In brief, the decision arose out of a disagreement between the taxpayer (Coopers Park) and the Minister of National Revenue (“Minister”) about the proper scope of pre-trial discovery. Dissatisfied with the information disclosed by Coopers Park, the Minister brought a motion seeking to compel Coopers Park to produce (amongst other things) documents over which it claimed privilege. Primarily, those consisted of documents prepared by an accounting firm, including internal memoranda, and communications between the accounting firm and a law firm.
Communication protected by solicitor-client privilege is the most protected form of communication
First, it is important to understand what solicitor-client privilege is. The concept of “privilege” is narrower than the concepts of “private” or even “confidential”. Many types of communications may be private or confidential, but only privileged communications are afforded near-absolute protection from disclosure. Confidential communications between lawyers and clients relating to the seeking and giving of legal advice are one type of privileged communication and are protected under the “solicitor-client privilege” doctrine. Accordingly, the Minister cannot force a taxpayer or anyone else to produce communications that are subject to solicitor-client privilege, including as part of a pre-trial discovery process (as was at issue in Coopers Park) or during an income tax audit.
Taxpayers and their professional advisors should know when privilege may be properly asserted and when it may be lost. Of note, disclosing privileged information to third parties, such as the CRA, may constitute a waiver–and thus loss–of privilege. Privilege belongs to the client and once waived, cannot be reasserted.
Principles that apply when a third party is involved
Solicitor-client privilege protects communications between lawyers and their clients. In certain circumstances, communications involving third parties may also be protected by solicitor-client privilege. These types of communications were at issue in Coopers Park, in which the taxpayer argued that when its accountant authored or forwarded information to or from legal counsel, it did so as its agent for the taxpayer and was therefore within the scope of solicitor-client privilege. The Minister, on the other hand, argued that an accountant’s tax planning advice is not privileged and that there was insufficient evidence to demonstrate that the accountant was in fact acting as an agent in the specific circumstances of this case.
Ultimately, the Court agreed with the Minister. The Court summarized the principles relating to solicitor-client privilege over communications with third parties, such as accountants, as follows:
[49] Solicitor-client privilege applies to a communication between solicitor and client that entails the seeking or giving of legal advice, and that is intended by the parties to be confidential. The privilege applies to documents within the continuum of communication in which the solicitor tenders advice.
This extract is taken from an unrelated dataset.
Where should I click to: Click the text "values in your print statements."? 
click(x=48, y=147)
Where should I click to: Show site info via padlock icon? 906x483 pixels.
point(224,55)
[50] There is no accountant-client privilege. Documents containing accounting, business, or policy advice are not privileged. However, solicitor-client privilege applies where an accountant acts as a representative or agent for a client in obtaining legal advice from a solicitor.
[51] There is no privilege where the accountant gives original and independent tax advice to either the lawyer or the client, even if the lawyer has overall responsibility in providing advice for a transaction.
The Court analysed each document over which Coopers Park asserted privilege and assessed the accountant’s role functionally, in terms of what it was retained to do, its relationship with the taxpayer, and what it actually did. In analysing the engagement letter between Coopers Park and its law firm, the Court concluded that the accountant’s role was to act as an agent for the client and to provide the law firm with factual and other information. However, at the hearing of the motion, Coopers Park provided insufficient evidence that the accountant was actually acting as its agent in obtaining legal advice or as a conduit or translator for certain facts for the lawyer with respect to the particular documents over which Coopers Park asserted privilege.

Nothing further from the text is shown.